Viktor Frankl, diante do desespero, ao verificar a proximidade da morte e o pensamento em alguns momentos sobre suicídio nos campos de concentração, fez uma promessa a si mesmo, com uma mão apertando à outra, de não “ir para o fio”, de não colocar a mão no arame farpado de alta tensão. Ele assumiu um compromisso consigo: viver. E é esse compromisso que precisamos assumir conosco diante da angústia da depressão. Viver implica realizar valores: criar coisas, vivenciar relações com outras pessoas, a arte e a natureza, ter atitude para dizer sim à vida. Busque ajuda para dividir o peso nas costas e preencher, aos poucos, os espaços no vazio do peito. É possível.

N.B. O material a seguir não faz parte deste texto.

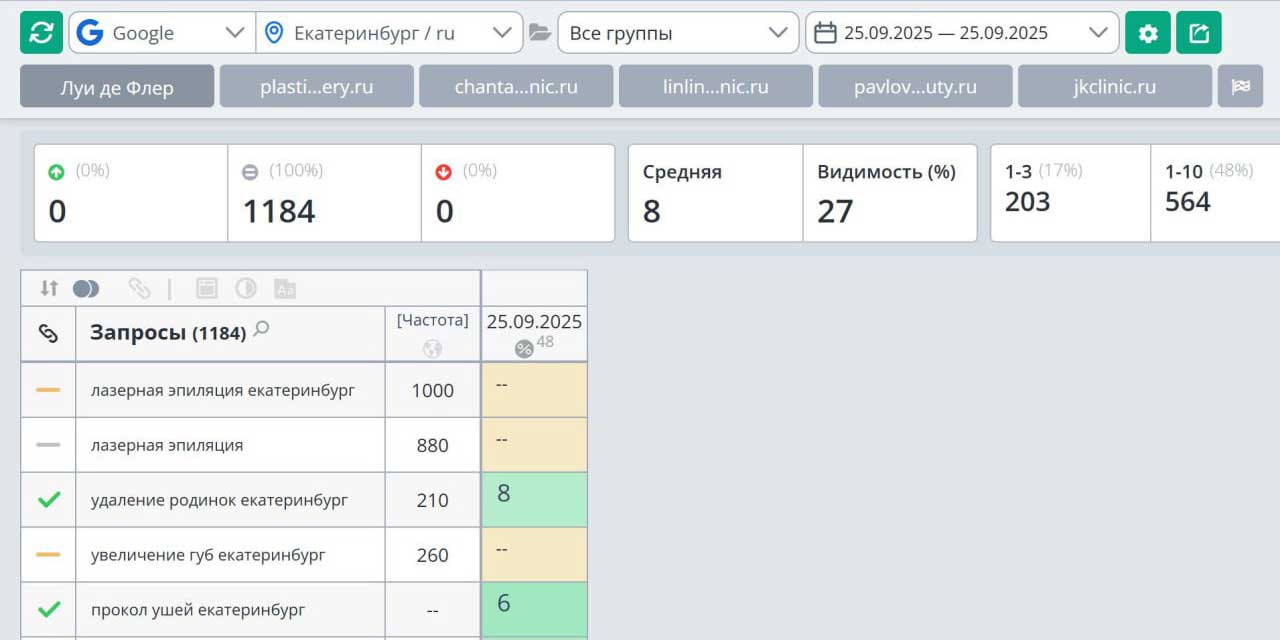
Task: Click the checkered flag icon after tabs
Action: (x=1240, y=87)

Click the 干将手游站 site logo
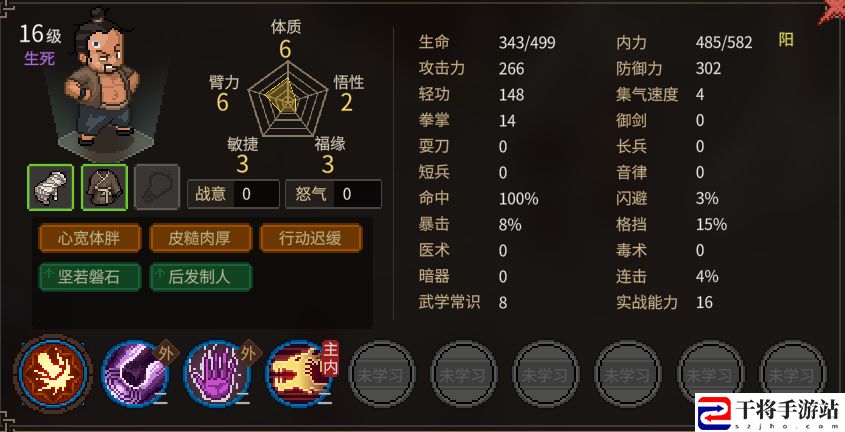point(770,413)
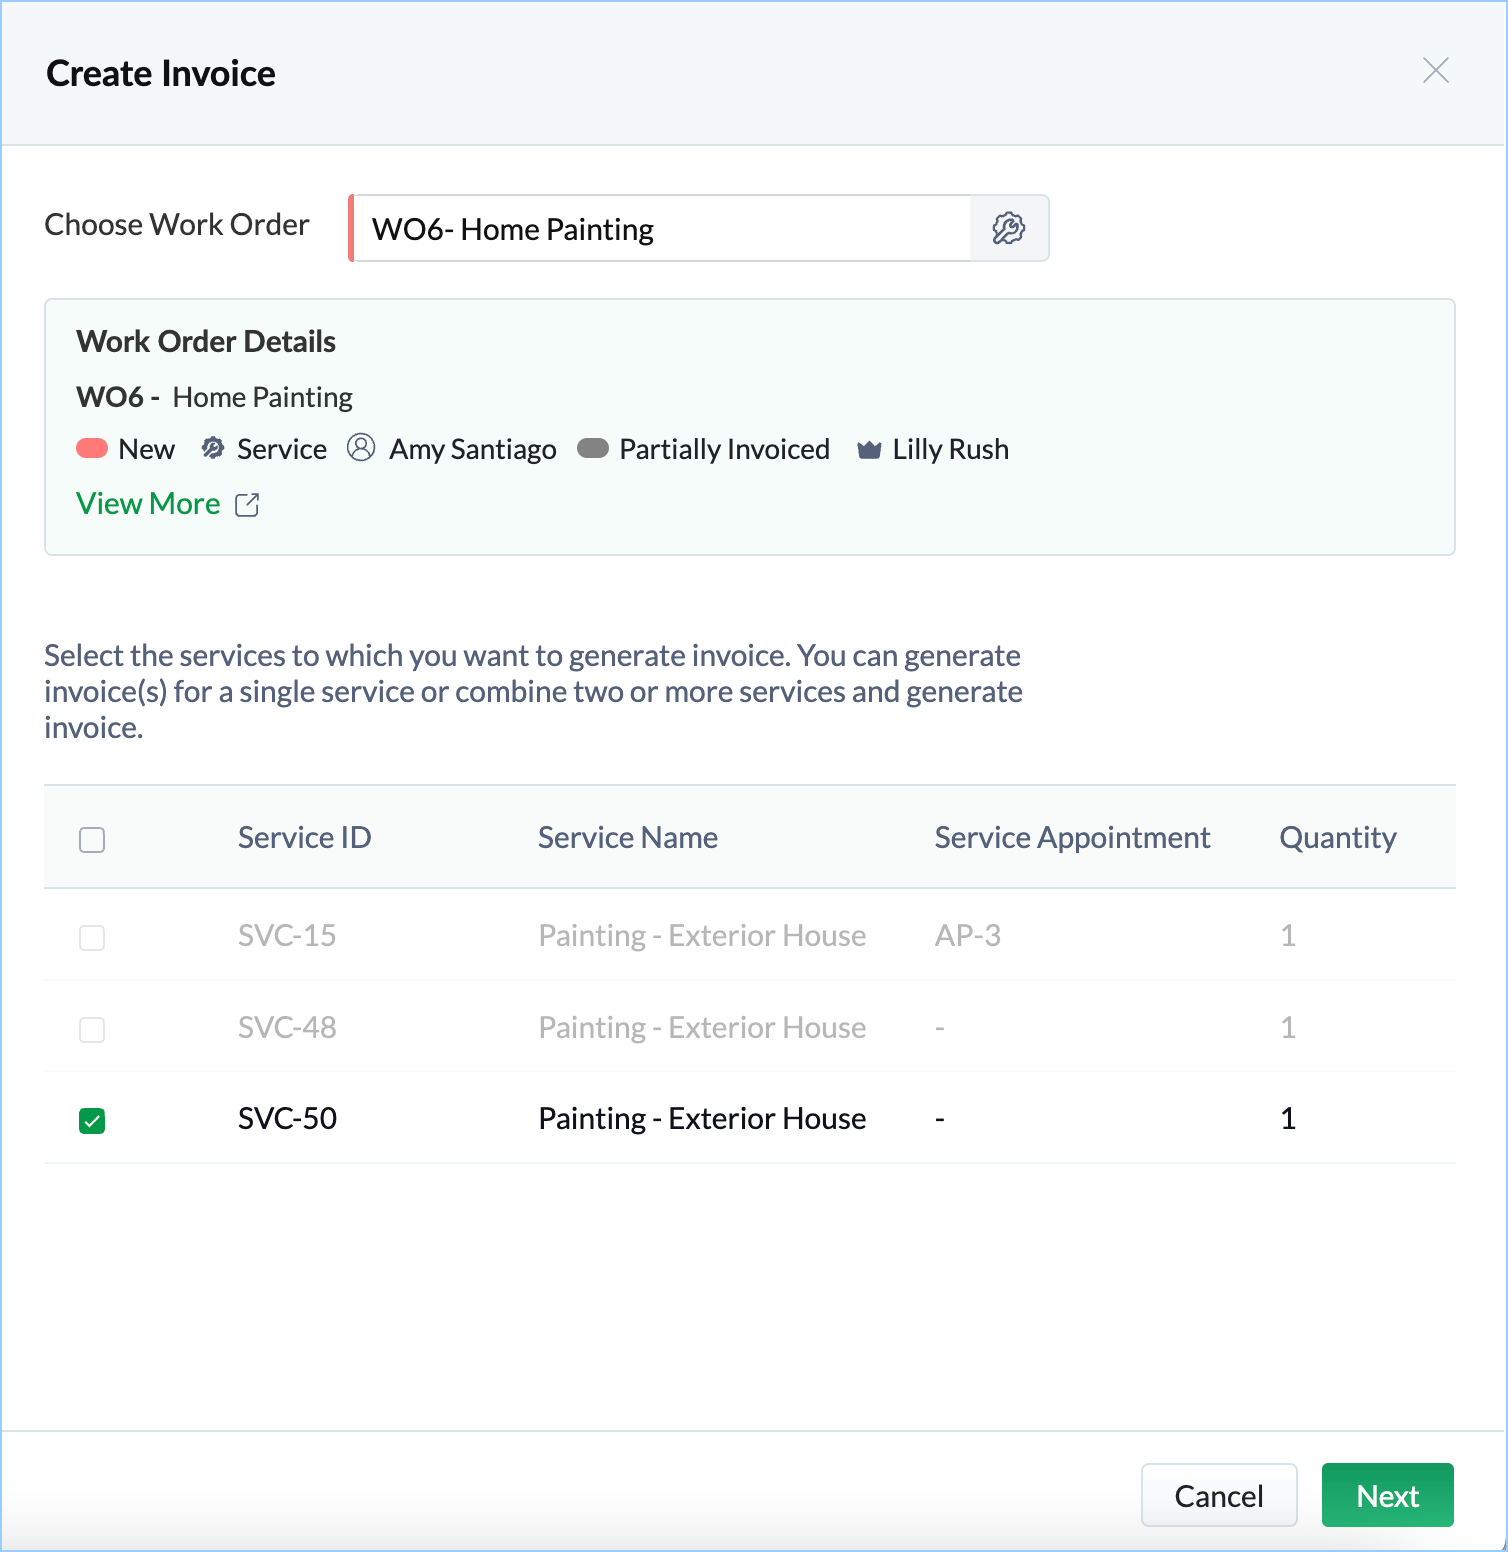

Esta pode ser uma saída, não desistir da vida e acreditar, em todos os momentos, por mais difícil que seja, que existe a possibilidade de realizar algo de valor entre o hoje e um futuro próximo.
Referências Bibliográficas
Frankl, Viktor E. Psicoterapia e Sentido da vida: fundamentos da Logoterapia e análise existencial. trad de Alípio Maia de Castro. 4 ed. São Paulo: Quadrante, 2003.
Frankl, Viktor E. Em busca de sentido: um psicólogo no campo de concentração. Trad. Walter O. Schlupp e Carlos C. Aveline. 25 ed. Petrópolis: Vozes, 2008.
Frankl, Viktor E. Teoria e terapia das neuroses – Introdução à logoterapia e à análise existencial. trad. Claudia Abeling. 1 ed. São Paulo: É realizações, 2016.
Obs: outras referências utilizadas neste artigo foram indicadas em hiperlinks.